The ILOs provide guidance to academic, student support, and student affairs programs in the development of learning outcomes, and to provide a framework for decision-making about educational programming. The ILOs are conceptually linked to CSU’s Principles of Community, supporting student growth across all institutional programming in inclusion, respect, integrity, service, and social justice.

Institutional Learning Objectives
Full Report

CSU's ILOs were created by the CoTL Task Force on Institutional Learning Objectives, finalized in 2019. The ILOs represent and guide the learning environment at CSU.

Creativity

Education for creativity includes the development of an understanding of the ways in which the arts and sciences support expression of the diversity of the human experience and human community, and the development of the ability to apply creative skills in problem solving; it stimulates the imagination to inform new ways of understanding our place in the world and contributes to innovative solutions addressing the challenges we face locally and globally.

 


Reasoning

Education for reasoning includes the development and application of logic, analytic and synthetic skills, the reflective discovery and use of information, the ability to identify and understand problems, ask effective questions, understand and apply ethical principles appropriate to the task(s) and communities at hand, and the application of requisite knowledge and skills as part of multidisciplinary approaches to key challenges at all levels of society.

 


Communication

Education for personal and professional expression includes the development of written and oral communication skills for technical, professional, and public audiences. These skills include developing the capacity to listen substantively and communicate effectively and respectfully in settings where a variety of viewpoints, cultures, identities, and objectives may intersect; skills central to effective and equitable communication in a diverse society.


Responsibility

Education for personal and social responsibility is built upon an understanding of the social and educational advantages of viewpoint diversity and the ability to learn from those with perspectives, histories, cultures, and identities different from our own. Personal and social responsibility involves shared deliberation on the just ordering of political and legal systems, the presence of and options for responding to systemic barriers to equity and inclusiveness, and an understanding of the interconnectedness of societies worldwide. Finally, personal and social responsibility also includes understanding and being able to articulate and justify the values and principles involved in personal decision-making, taking responsibility for our own actions, speech, and reasoned convictions, engaging in critical reflection, and as warranted, self-correction or principled dissent; as well as understanding and participating in relevant governance systems.


Collaboration

Education for collaboration is oriented toward the effective and sustainable stewardship of human, economic, and environmental resources.

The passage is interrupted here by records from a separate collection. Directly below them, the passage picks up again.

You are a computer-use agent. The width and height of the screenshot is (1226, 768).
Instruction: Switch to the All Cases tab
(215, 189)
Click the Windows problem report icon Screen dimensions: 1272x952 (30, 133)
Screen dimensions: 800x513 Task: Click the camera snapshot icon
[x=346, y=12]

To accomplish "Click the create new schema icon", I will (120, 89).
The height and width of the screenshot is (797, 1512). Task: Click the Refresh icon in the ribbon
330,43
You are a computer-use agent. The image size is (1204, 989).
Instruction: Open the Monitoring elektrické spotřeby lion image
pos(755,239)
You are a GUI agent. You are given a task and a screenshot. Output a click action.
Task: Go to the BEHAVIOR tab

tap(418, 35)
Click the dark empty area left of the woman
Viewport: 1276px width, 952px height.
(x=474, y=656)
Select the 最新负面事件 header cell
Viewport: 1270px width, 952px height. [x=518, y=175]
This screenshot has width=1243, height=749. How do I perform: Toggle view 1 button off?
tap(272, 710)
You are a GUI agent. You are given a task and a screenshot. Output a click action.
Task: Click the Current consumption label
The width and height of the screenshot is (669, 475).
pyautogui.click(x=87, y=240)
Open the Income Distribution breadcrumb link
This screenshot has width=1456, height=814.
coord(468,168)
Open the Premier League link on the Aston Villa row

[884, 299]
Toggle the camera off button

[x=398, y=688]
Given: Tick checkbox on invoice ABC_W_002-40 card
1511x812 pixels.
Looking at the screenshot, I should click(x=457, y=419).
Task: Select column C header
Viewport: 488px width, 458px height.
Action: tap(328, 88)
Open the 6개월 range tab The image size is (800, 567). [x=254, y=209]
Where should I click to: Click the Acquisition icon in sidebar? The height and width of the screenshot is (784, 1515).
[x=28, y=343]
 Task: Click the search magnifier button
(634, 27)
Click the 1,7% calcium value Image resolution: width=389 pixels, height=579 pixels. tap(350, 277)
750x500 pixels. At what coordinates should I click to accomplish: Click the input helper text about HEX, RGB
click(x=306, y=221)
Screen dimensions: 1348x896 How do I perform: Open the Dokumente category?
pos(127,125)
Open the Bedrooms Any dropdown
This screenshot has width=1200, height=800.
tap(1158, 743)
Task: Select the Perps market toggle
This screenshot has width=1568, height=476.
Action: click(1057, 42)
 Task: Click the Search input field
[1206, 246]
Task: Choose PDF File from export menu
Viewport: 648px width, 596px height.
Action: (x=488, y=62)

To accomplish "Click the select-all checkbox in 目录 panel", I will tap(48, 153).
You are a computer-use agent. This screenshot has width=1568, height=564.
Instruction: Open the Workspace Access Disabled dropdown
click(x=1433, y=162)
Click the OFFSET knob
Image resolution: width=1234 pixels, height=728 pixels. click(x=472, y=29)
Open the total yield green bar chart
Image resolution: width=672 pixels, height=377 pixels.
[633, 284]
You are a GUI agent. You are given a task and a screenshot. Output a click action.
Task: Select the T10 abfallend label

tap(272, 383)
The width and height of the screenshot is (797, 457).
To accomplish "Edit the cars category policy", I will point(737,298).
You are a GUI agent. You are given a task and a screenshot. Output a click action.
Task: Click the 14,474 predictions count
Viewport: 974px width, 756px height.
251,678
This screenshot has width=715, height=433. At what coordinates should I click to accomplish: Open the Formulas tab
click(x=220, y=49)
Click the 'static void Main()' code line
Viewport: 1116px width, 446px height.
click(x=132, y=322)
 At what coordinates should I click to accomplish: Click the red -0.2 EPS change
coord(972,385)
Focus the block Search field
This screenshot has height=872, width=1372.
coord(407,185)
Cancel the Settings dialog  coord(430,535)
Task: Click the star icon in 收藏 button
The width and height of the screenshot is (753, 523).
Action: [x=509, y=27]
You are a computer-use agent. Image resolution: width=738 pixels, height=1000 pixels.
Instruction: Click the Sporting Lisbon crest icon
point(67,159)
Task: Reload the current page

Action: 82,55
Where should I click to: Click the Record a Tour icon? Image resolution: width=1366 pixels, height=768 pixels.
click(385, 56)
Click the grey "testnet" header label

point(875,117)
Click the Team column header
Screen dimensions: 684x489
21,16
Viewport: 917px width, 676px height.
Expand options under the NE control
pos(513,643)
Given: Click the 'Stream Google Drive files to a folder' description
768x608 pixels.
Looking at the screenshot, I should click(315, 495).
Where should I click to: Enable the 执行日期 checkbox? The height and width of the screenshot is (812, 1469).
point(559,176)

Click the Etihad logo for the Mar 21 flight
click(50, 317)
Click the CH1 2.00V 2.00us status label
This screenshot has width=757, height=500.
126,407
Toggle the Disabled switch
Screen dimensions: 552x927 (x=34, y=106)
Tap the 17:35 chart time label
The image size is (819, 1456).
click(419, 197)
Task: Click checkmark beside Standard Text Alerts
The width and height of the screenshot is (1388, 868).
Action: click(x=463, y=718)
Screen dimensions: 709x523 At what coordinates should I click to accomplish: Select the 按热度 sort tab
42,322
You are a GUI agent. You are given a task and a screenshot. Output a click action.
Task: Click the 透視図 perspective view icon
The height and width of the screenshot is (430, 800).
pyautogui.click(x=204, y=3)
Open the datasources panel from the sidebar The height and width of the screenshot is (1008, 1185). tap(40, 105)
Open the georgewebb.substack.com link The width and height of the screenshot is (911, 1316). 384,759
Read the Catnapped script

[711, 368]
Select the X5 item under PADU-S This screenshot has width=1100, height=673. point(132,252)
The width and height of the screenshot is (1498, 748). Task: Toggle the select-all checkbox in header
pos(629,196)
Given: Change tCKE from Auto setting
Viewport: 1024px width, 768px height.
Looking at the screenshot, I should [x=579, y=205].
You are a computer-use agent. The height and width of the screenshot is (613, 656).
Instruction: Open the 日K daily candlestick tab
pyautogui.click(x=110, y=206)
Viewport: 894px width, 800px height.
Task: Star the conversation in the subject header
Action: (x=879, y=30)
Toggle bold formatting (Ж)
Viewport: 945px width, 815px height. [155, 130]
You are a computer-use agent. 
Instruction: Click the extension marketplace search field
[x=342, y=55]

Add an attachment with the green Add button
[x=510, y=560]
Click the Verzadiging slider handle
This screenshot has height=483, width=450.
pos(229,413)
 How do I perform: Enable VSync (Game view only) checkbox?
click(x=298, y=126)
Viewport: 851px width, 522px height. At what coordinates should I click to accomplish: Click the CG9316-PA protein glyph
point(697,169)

This involves developing cooperative and mutually beneficial relationships with others; understanding of the advantages of shared discourse, open inquiry, and constructive disagreement regarding proposed solutions to social problems; demonstrating skill in guiding and assisting a group, organization, or community in meeting its goals; understanding the dynamics of a group and exhibiting democratic principles as a leader or group member; and communicating a vision, mission, or purpose that encourages commitment and action in others.

ILO Assessment

Assessment of the Institutional Learning Objectives is embedded in assessment processes at all levels of the institution, including academic program review, AUCC learning outcomes assessment, and institutional student surveys. The Division of Student Affair's Learning Domains align to the ILOs and are assessed through the Division's annual outcomes assessment and program review processes.